Présenté comme un roman, cet ouvrage est en fait un récit dans lequel l’auteur plonge ses lecteurs au cœur de la société libanaise, qu’il fréquente depuis 1992, année de son premier voyage au pays du Cèdre. Et c’est en outre là-bas qu’il a rencontré Nathalie, catholique maronite, devenue son épouse. Beyrouth, surtout dans sa partie chrétienne, est son lieu de prédilection. J. Monclar est fasciné par cette capitale si étonnante, non seulement par son style désordonné, mais surtout par l’attachement à la vie et la générosité de ses habitants qui savent se dépasser dans l’adversité, comme il en a été si souvent le témoin.

L’évocation de la guerre parcourt le livre. Avec raison, les amis de l’auteur refusent de qualifier de civile ce qui était en réalité une tentative du voisinage d’en finir avec l’exception représentée par ce petit Liban, lequel, grâce à la France, échappait à l’humiliante dhimmitude imposée aux chrétiens des autres pays du Levant où les identités confessionnelles priment sur la citoyenneté. Ce trait est souligné avec force.

De la France, il est beaucoup question. J. Monclar découvre l’amour des Libanais pour notre pays et pour notre langue, mais aussi la souffrance des chrétiens lorsque leur « tendre mère », cédant au reniement d’elle-même, de son histoire et de sa foi, les abandonna, faisant d’eux des « orphelins inconsolables ».

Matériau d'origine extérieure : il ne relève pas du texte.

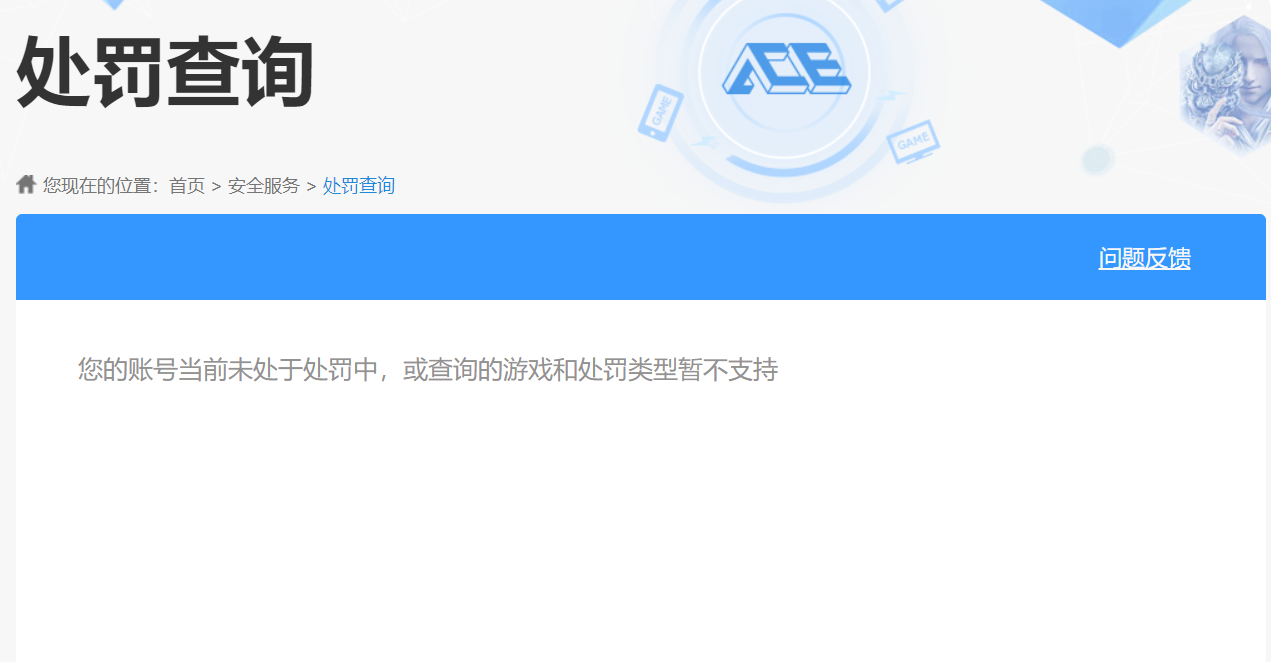The height and width of the screenshot is (662, 1271).
Task: Select the tilted GAME phone icon
Action: (x=661, y=113)
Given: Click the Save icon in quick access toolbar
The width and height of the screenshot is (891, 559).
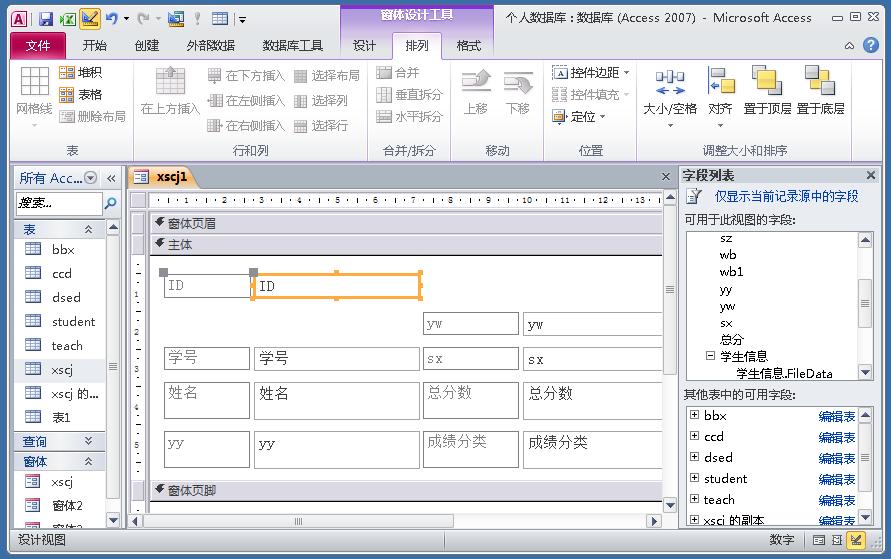Looking at the screenshot, I should tap(46, 18).
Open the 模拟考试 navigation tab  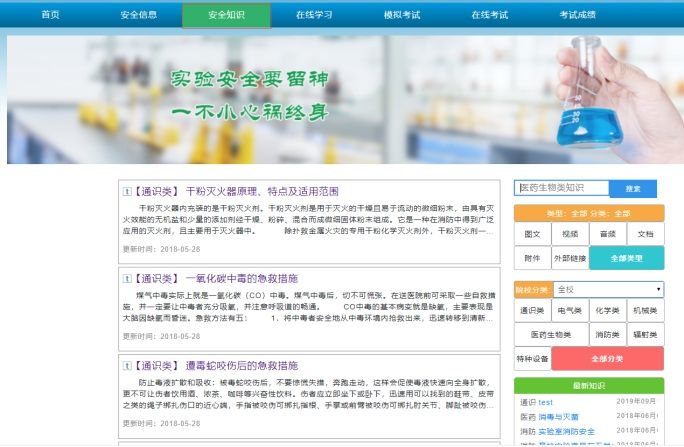point(401,15)
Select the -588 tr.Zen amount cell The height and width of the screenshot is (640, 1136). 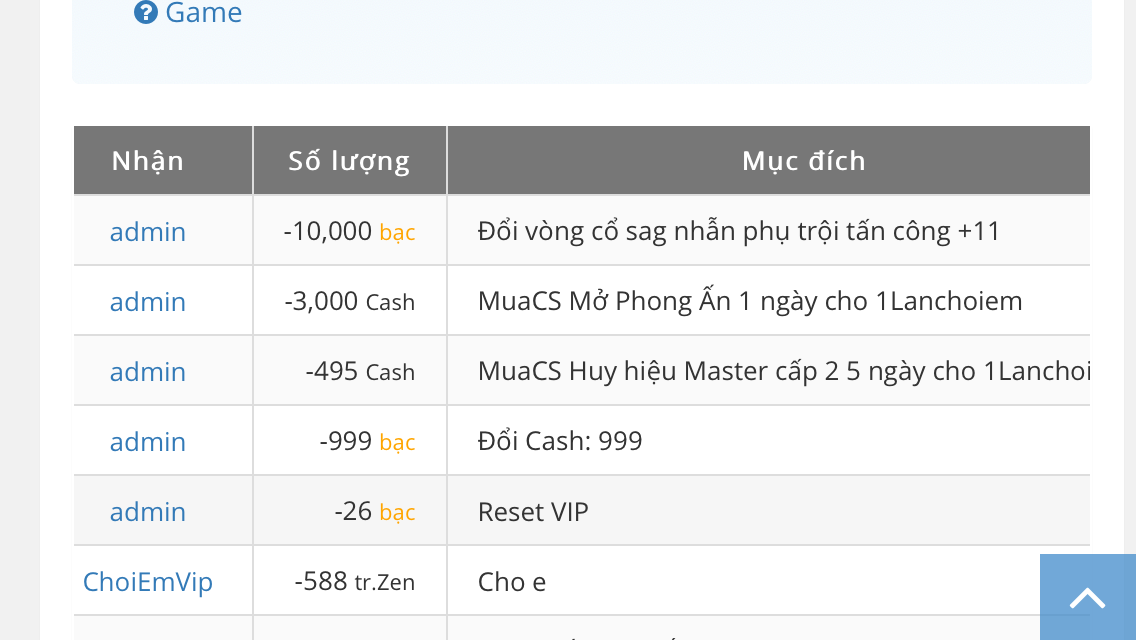pos(354,582)
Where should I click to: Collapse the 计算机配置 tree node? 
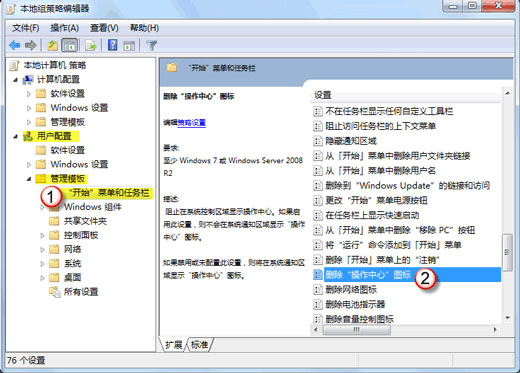(15, 80)
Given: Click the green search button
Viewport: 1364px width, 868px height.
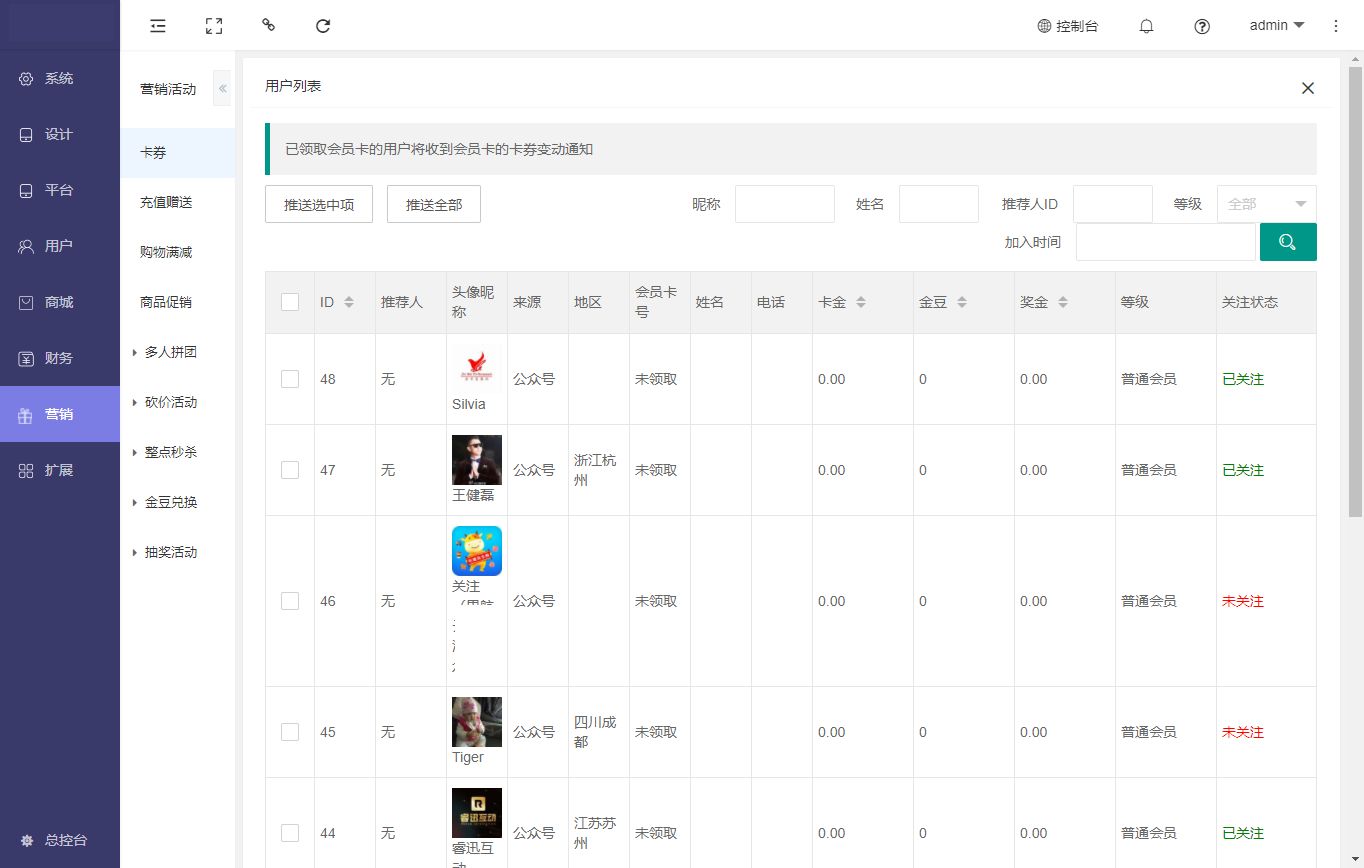Looking at the screenshot, I should point(1287,242).
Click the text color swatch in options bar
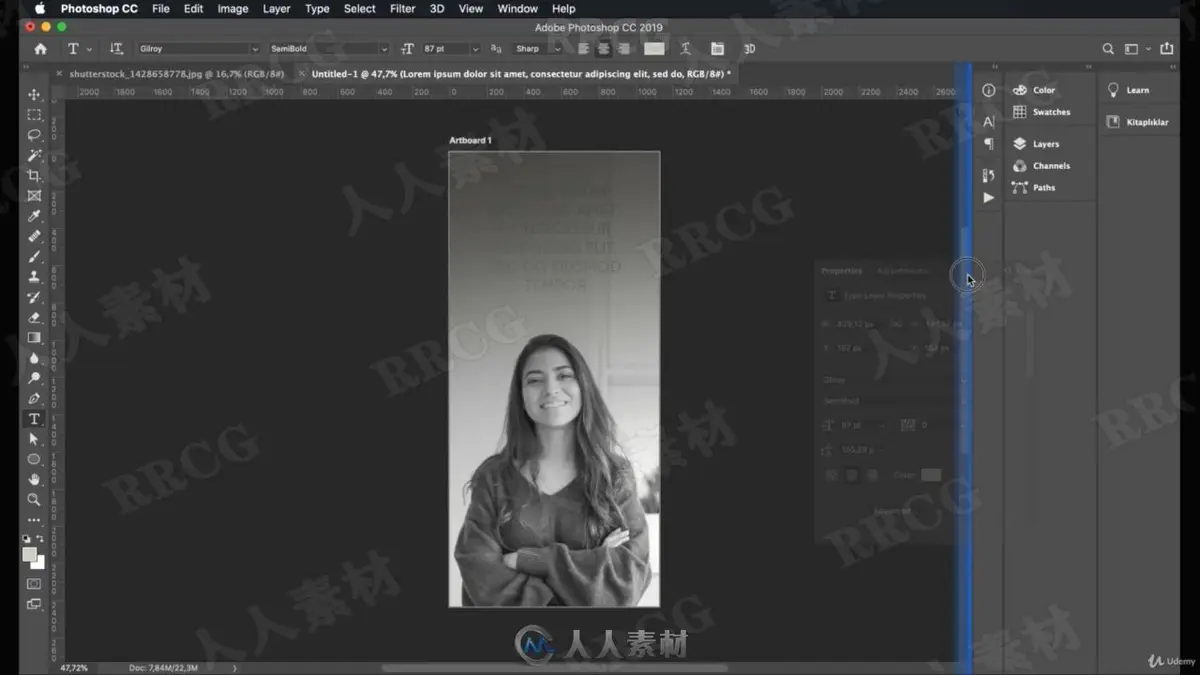This screenshot has width=1200, height=675. [x=654, y=48]
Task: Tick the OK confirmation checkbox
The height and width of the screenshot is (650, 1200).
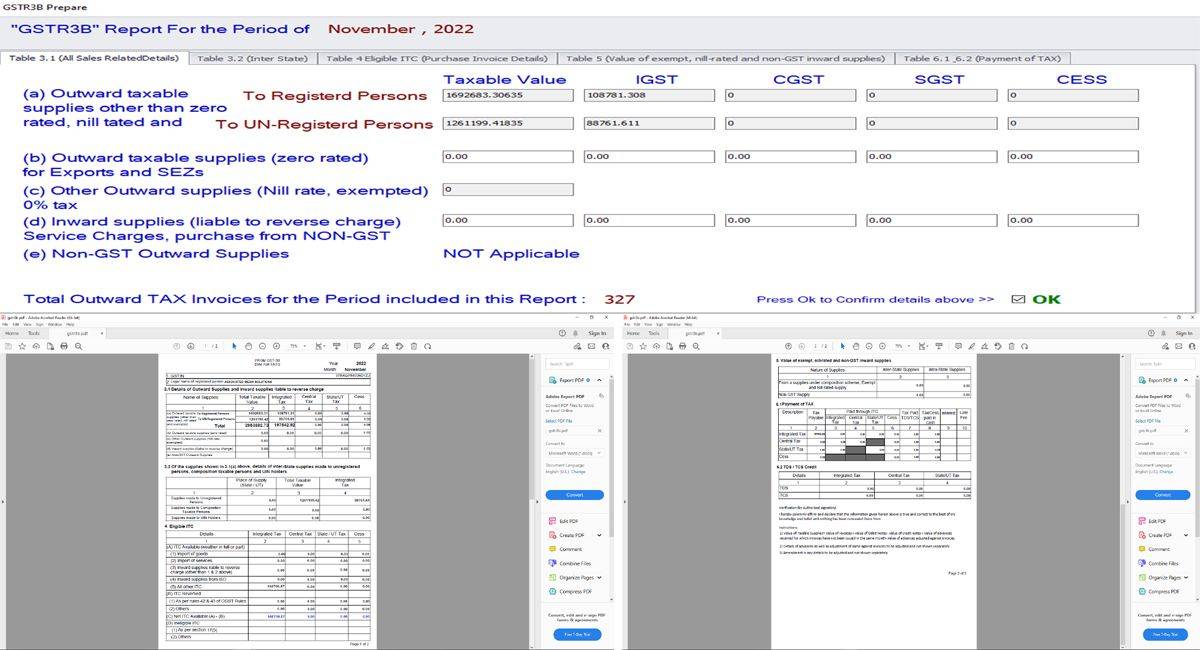Action: 1018,299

L’ouvrage s’interroge aussi sur le bienfondé de la formule libanaise, si souvent présentée comme un message. Mais quel sens faut-il donner à ce concept ? En d’autres termes, le Liban islamo-chrétien est-il un modèle assez valable pour être imité par un Occident de plus en plus multiculturel ou bien délivre-t-il un avertissement contre une dangereuse illusion ? La conclusion du livre, qui met en évidence la montée de l’islamisme et le déclin des chrétientés orientales, penche vers la deuxième définition. Un livre sensible, lucide et riche d’enseignements.